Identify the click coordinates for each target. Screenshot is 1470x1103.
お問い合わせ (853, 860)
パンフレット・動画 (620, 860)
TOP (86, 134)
________________________________________
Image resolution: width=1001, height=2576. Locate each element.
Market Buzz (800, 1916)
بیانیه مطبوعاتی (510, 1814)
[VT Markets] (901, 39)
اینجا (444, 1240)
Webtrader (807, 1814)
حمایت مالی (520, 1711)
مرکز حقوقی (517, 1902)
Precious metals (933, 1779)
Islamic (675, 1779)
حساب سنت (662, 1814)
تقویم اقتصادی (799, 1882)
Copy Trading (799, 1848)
________________________________________
== TASK GOAL ==
What are the lines, exactly as written above, from the line with "[VT Markets] (901, 39)" to the line with "Copy Trading (799, 1848)", both included? Output only those.

== SOLVED PROBLEM ==
[VT Markets] (901, 39)
اینجا (444, 1240)
Webtrader (807, 1814)
حمایت مالی (520, 1711)
مرکز حقوقی (517, 1902)
Precious metals (933, 1779)
Islamic (675, 1779)
حساب سنت (662, 1814)
تقویم اقتصادی (799, 1882)
Copy Trading (799, 1848)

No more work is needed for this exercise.